There are certain industrial processes that students of GCSE Chemistry need to understand, one of which is the production of ammonia via the Haber process. This is the first of two quizzes to test your knowledge of the subject.
As you are no doubt aware from biology, plants require nitrogen for growth. This comes from the atmosphere but plants can't use it directly - it must be converted into nitrates that dissolve in groundwater which is then taken up by plants. This 'fixing' of nitrogen occurs naturally but only very slowly. For the natural world, that isn't a problem but for farmers growing crops, it is. A field of crops uses the nitrates faster than they are naturally replenished, which is why farmers use fertilisers.

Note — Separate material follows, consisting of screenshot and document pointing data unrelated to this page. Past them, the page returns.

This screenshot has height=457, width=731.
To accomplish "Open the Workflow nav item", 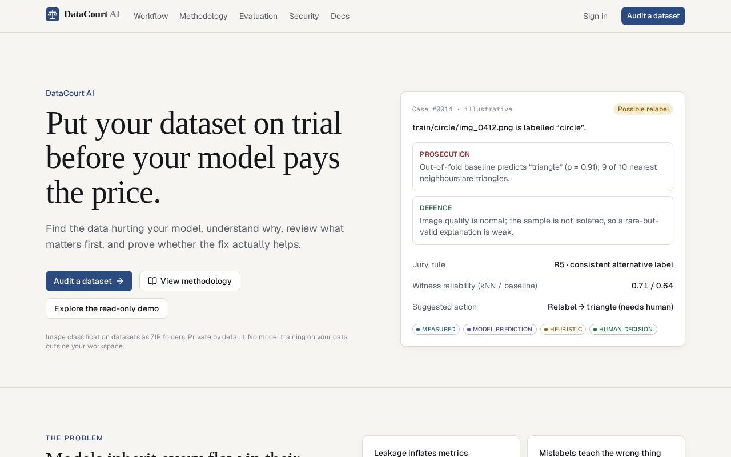I will click(x=151, y=16).
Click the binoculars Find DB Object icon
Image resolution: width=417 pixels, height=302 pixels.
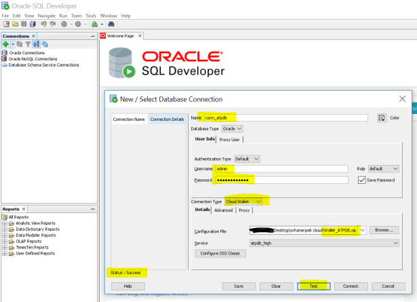tap(111, 24)
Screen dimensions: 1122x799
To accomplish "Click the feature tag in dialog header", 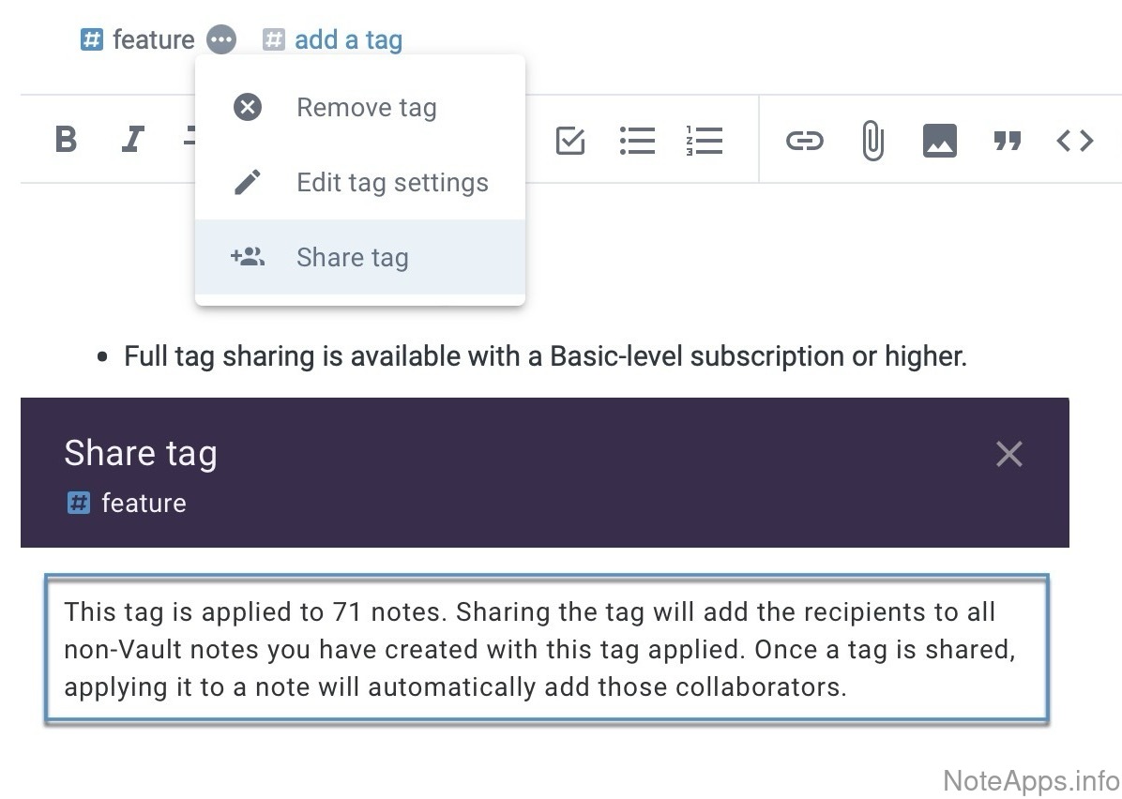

Before the start of the 20th century, nitrates for use as fertilisers came mainly from South America where there were deposits of 'saltpetre' (sodium nitrate). Bird guano (droppings) from the sea birds in certain areas were also exported as fertilisers too. At the end of the 19th Century, it was realised that these deposits were unsustainable and so the race was on to find a method of making artificial fertilisers. This required nitric acid which is made from ammonia as well as ammonia itself, making the production of ammonia an extremely important process in the chemical industry.

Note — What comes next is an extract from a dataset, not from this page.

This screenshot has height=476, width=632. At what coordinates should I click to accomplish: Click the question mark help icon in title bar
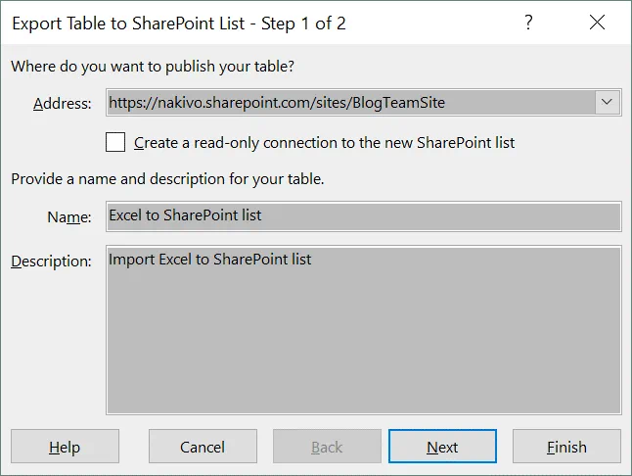point(529,23)
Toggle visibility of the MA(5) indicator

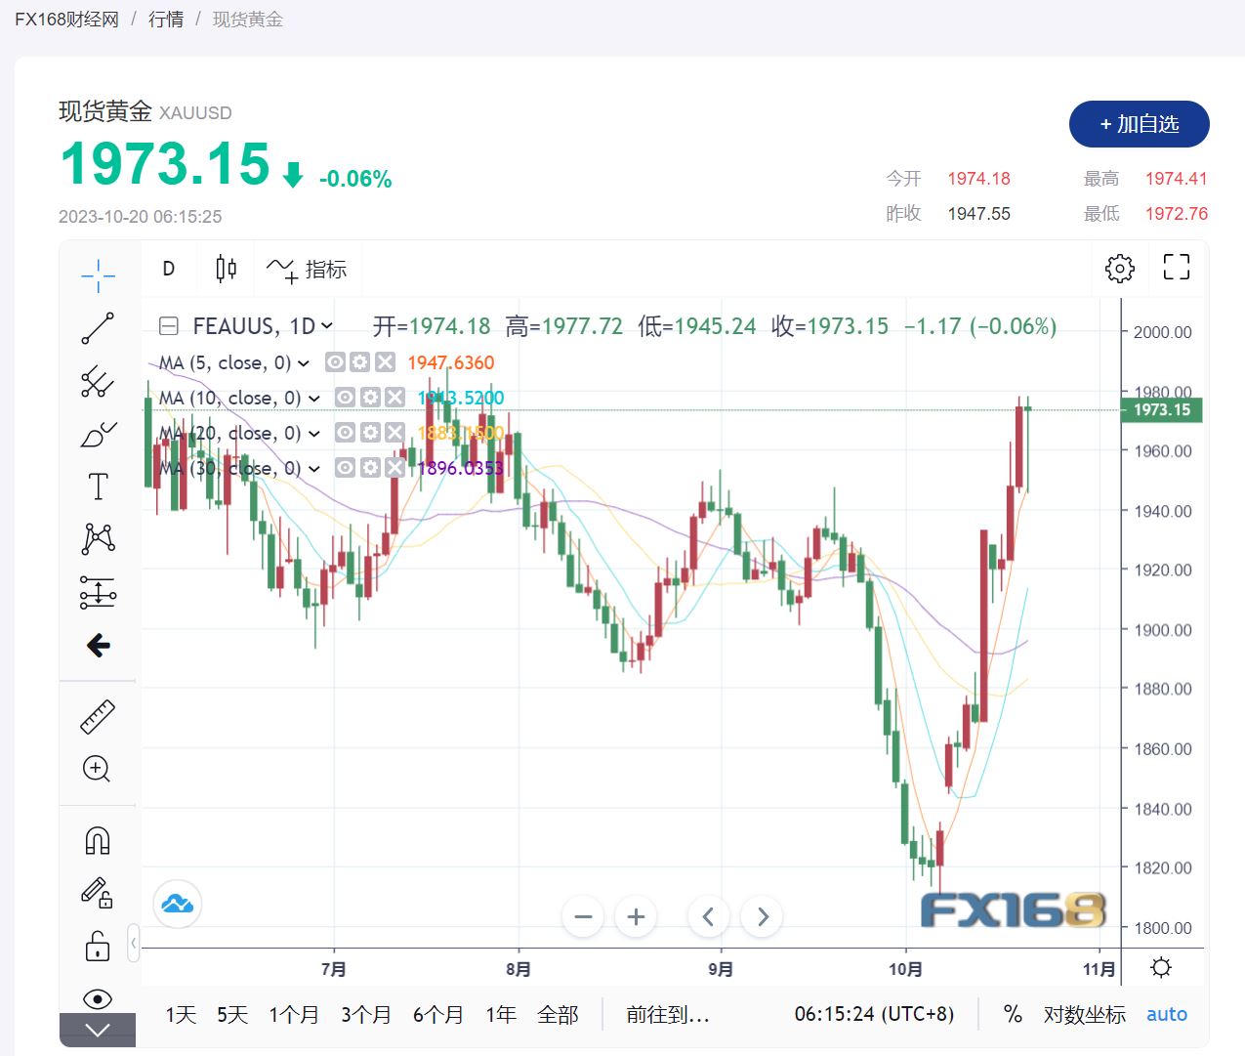335,361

The problem was that nitrogen is a very stable diatomic element. It is hard to get it to react with other elements without using extreme conditions. The first scientist to come up with a working method was the German chemist Fritz Haber. In 1909, he used nitrogen and hydrogen, an iron catalyst, high temperature and high pressure to make a laboratory scale system that could produce about a litre of ammonia in something like 8 hours. He sold the system to a chemical manufacturer who gave the task of scaling up this method of ammonia production to an industrial scale to one of their engineers, Carl Bosch. He succeeded in 1910 and the process was named after its inventor - the Haber process. Sometimes you will see it called the Haber-Bosch process.
N2 + 3H2 ⇌ 2NH3
The exact conditions for the production of ammonia vary but are usually in the range of 150 - 250 atmospheres of pressure, 400 to 500oC with an iron catalyst. The reaction is reversible so even as ammonia is being made, it is also decomposing back to the original hydrogen and nitrogen. The high pressure increases the amount of ammonia made but building equipment to contain these pressures is expensive. High temperatures decrease the yield of ammonia but increase the speed of reaction. The conditions that are chosen are a compromise that produces the ammonia economically. The actual conversion rate of the nitrogen and hydrogen to ammonia in the Haber process is about 15 percent. This doesn't sound much but the other 85 percent of unreacted gases are recycled and the ammonia is continually removed from the apparatus.
Ammonia from the Haber process has many other uses - making nitric acid which is then converted to nitrates to make explosives being one of them. Without the Haber process, it would have been very unlikely that Germany could have had the same capacity for making their weapons during World War I since most of the natural sources of nitrates at the time were under the control of British businesses.